— START OF Data for the task —

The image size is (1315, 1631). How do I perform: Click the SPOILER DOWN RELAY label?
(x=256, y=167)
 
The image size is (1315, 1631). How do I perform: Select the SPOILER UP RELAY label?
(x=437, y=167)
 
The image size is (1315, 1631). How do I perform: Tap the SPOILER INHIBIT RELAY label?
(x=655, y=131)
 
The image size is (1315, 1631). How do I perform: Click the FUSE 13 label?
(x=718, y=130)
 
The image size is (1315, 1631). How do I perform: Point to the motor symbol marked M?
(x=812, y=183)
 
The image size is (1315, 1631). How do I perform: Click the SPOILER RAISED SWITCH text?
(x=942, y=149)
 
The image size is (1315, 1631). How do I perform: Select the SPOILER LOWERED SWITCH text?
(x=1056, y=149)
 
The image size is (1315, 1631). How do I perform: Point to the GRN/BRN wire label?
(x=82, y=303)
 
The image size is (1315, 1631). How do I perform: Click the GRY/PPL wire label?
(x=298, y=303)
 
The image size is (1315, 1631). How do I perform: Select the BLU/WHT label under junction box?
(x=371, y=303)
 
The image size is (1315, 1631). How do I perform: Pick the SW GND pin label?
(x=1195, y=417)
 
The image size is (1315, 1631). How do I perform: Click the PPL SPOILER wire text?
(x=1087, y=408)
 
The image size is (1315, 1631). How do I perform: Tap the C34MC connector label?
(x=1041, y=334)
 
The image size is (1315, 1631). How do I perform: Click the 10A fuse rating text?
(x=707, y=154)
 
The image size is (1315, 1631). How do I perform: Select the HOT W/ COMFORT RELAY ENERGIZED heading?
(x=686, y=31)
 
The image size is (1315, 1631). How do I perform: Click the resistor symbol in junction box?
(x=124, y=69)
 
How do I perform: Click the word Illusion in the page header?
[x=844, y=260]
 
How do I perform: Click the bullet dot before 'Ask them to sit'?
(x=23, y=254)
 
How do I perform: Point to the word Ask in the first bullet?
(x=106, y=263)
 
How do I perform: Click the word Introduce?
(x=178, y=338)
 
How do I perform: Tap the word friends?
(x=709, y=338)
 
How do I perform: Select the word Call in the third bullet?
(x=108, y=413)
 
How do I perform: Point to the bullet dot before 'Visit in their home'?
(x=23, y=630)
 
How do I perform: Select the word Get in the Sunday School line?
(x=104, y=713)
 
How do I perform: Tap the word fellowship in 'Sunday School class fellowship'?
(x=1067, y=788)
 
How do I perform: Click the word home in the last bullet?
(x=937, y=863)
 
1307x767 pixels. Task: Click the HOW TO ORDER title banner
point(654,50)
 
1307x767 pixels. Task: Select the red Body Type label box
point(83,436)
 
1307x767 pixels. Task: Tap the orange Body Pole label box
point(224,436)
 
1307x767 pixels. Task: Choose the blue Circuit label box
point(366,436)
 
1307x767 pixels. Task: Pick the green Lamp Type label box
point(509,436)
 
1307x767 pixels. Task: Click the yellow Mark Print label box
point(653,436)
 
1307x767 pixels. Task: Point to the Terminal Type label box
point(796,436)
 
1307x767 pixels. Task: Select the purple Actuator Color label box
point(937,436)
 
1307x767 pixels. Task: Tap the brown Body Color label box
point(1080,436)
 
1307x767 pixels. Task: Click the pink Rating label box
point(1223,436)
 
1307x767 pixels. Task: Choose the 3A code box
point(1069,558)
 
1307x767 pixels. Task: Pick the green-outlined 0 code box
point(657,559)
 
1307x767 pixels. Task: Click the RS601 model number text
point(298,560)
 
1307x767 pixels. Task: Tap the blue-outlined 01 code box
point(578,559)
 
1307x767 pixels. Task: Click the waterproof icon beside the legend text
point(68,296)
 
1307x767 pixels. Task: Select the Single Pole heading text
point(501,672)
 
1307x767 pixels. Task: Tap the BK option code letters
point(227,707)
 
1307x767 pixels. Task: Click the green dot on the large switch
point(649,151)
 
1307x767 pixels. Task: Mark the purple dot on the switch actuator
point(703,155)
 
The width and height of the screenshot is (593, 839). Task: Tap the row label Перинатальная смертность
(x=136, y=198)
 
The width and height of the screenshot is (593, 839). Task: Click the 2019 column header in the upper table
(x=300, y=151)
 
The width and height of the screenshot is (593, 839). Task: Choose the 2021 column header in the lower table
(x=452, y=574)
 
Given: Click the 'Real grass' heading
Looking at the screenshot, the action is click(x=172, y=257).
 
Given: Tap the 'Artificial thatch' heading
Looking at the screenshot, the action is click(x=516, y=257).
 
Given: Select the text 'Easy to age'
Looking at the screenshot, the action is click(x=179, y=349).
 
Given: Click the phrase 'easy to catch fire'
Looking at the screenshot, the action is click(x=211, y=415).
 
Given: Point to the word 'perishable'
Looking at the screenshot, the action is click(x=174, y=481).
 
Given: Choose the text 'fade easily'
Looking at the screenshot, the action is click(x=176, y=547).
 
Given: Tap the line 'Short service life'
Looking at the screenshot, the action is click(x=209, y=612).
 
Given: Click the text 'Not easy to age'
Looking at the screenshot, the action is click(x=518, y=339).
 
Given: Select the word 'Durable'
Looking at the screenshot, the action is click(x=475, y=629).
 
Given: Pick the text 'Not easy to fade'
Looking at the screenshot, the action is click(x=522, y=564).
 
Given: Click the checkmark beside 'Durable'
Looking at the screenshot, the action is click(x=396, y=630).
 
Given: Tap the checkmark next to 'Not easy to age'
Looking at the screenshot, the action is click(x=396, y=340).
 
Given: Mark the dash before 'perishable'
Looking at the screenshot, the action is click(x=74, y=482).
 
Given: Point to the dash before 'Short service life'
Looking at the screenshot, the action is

— END OF Data for the task —

• _What the task asks_
Give every line of the rows above as a numbered list, omitting the blank lines.

• _Answer below_
1. The image size is (1315, 1631). How do I perform: Click the SPOILER DOWN RELAY label?
2. (x=256, y=167)
3. The image size is (1315, 1631). How do I perform: Select the SPOILER UP RELAY label?
4. (x=437, y=167)
5. The image size is (1315, 1631). How do I perform: Tap the SPOILER INHIBIT RELAY label?
6. (x=655, y=131)
7. The image size is (1315, 1631). How do I perform: Click the FUSE 13 label?
8. (x=718, y=130)
9. The image size is (1315, 1631). How do I perform: Point to the motor symbol marked M?
10. (x=812, y=183)
11. The image size is (1315, 1631). How do I perform: Click the SPOILER RAISED SWITCH text?
12. (x=942, y=149)
13. The image size is (1315, 1631). How do I perform: Select the SPOILER LOWERED SWITCH text?
14. (x=1056, y=149)
15. The image size is (1315, 1631). How do I perform: Point to the GRN/BRN wire label?
16. (x=82, y=303)
17. The image size is (1315, 1631). How do I perform: Click the GRY/PPL wire label?
18. (x=298, y=303)
19. The image size is (1315, 1631). How do I perform: Select the BLU/WHT label under junction box?
20. (x=371, y=303)
21. The image size is (1315, 1631). How do I perform: Pick the SW GND pin label?
22. (x=1195, y=417)
23. The image size is (1315, 1631). How do I perform: Click the PPL SPOILER wire text?
24. (x=1087, y=408)
25. The image size is (1315, 1631). How do I perform: Tap the C34MC connector label?
26. (x=1041, y=334)
27. The image size is (1315, 1631). How do I perform: Click the 10A fuse rating text?
28. (x=707, y=154)
29. The image size is (1315, 1631). How do I perform: Select the HOT W/ COMFORT RELAY ENERGIZED heading?
30. (x=686, y=31)
31. The image size is (1315, 1631). How do I perform: Click the resistor symbol in junction box?
32. (x=124, y=69)
33. How do I perform: Click the word Illusion in the page header?
34. [x=844, y=260]
35. How do I perform: Click the bullet dot before 'Ask them to sit'?
36. (x=23, y=254)
37. How do I perform: Point to the word Ask in the first bullet?
38. (x=106, y=263)
39. How do I perform: Click the word Introduce?
40. (x=178, y=338)
41. How do I perform: Tap the word friends?
42. (x=709, y=338)
43. How do I perform: Select the word Call in the third bullet?
44. (x=108, y=413)
45. How do I perform: Point to the bullet dot before 'Visit in their home'?
46. (x=23, y=630)
47. How do I perform: Select the word Get in the Sunday School line?
48. (x=104, y=713)
49. How do I perform: Tap the word fellowship in 'Sunday School class fellowship'?
50. (x=1067, y=788)
51. How do I perform: Click the word home in the last bullet?
52. (x=937, y=863)
53. 1307x767 pixels. Task: Click the HOW TO ORDER title banner
54. point(654,50)
55. 1307x767 pixels. Task: Select the red Body Type label box
56. point(83,436)
57. 1307x767 pixels. Task: Tap the orange Body Pole label box
58. point(224,436)
59. 1307x767 pixels. Task: Choose the blue Circuit label box
60. point(366,436)
61. 1307x767 pixels. Task: Pick the green Lamp Type label box
62. point(509,436)
63. 1307x767 pixels. Task: Click the yellow Mark Print label box
64. point(653,436)
65. 1307x767 pixels. Task: Point to the Terminal Type label box
66. point(796,436)
67. 1307x767 pixels. Task: Select the purple Actuator Color label box
68. point(937,436)
69. 1307x767 pixels. Task: Tap the brown Body Color label box
70. point(1080,436)
71. 1307x767 pixels. Task: Click the pink Rating label box
72. point(1223,436)
73. 1307x767 pixels. Task: Choose the 3A code box
74. point(1069,558)
75. 1307x767 pixels. Task: Pick the green-outlined 0 code box
76. point(657,559)
77. 1307x767 pixels. Task: Click the RS601 model number text
78. point(298,560)
79. 1307x767 pixels. Task: Tap the blue-outlined 01 code box
80. point(578,559)
81. 1307x767 pixels. Task: Click the waterproof icon beside the legend text
82. point(68,296)
83. 1307x767 pixels. Task: Select the Single Pole heading text
84. point(501,672)
85. 1307x767 pixels. Task: Tap the BK option code letters
86. point(227,707)
87. 1307x767 pixels. Task: Click the green dot on the large switch
88. point(649,151)
89. 1307x767 pixels. Task: Mark the purple dot on the switch actuator
90. point(703,155)
91. The width and height of the screenshot is (593, 839). Task: Tap the row label Перинатальная смертность
92. (x=136, y=198)
93. The width and height of the screenshot is (593, 839). Task: Click the 2019 column header in the upper table
94. (x=300, y=151)
95. The width and height of the screenshot is (593, 839). Task: Choose the 2021 column header in the lower table
96. (x=452, y=574)
97. Given: Click the 'Real grass' heading
98. Looking at the screenshot, the action is click(x=172, y=257).
99. Given: Tap the 'Artificial thatch' heading
100. Looking at the screenshot, the action is click(x=516, y=257).
101. Given: Select the text 'Easy to age'
102. Looking at the screenshot, the action is click(x=179, y=349).
103. Given: Click the phrase 'easy to catch fire'
104. Looking at the screenshot, the action is click(x=211, y=415).
105. Given: Point to the word 'perishable'
106. Looking at the screenshot, the action is click(x=174, y=481).
107. Given: Choose the text 'fade easily'
108. Looking at the screenshot, the action is click(x=176, y=547).
109. Given: Tap the line 'Short service life'
110. Looking at the screenshot, the action is click(x=209, y=612).
111. Given: Click the text 'Not easy to age'
112. Looking at the screenshot, the action is click(x=518, y=339).
113. Given: Select the word 'Durable'
114. Looking at the screenshot, the action is click(x=475, y=629).
115. Given: Pick the text 'Not easy to fade'
116. Looking at the screenshot, the action is click(x=522, y=564).
117. Given: Click the checkmark beside 'Durable'
118. Looking at the screenshot, the action is click(x=396, y=630).
119. Given: Tap the checkmark next to 'Not easy to age'
120. Looking at the screenshot, the action is click(x=396, y=340).
121. Given: Mark the dash before 'perishable'
122. Looking at the screenshot, the action is click(x=74, y=482).
123. Given: Point to the dash before 'Short service life'
124. Looking at the screenshot, the action is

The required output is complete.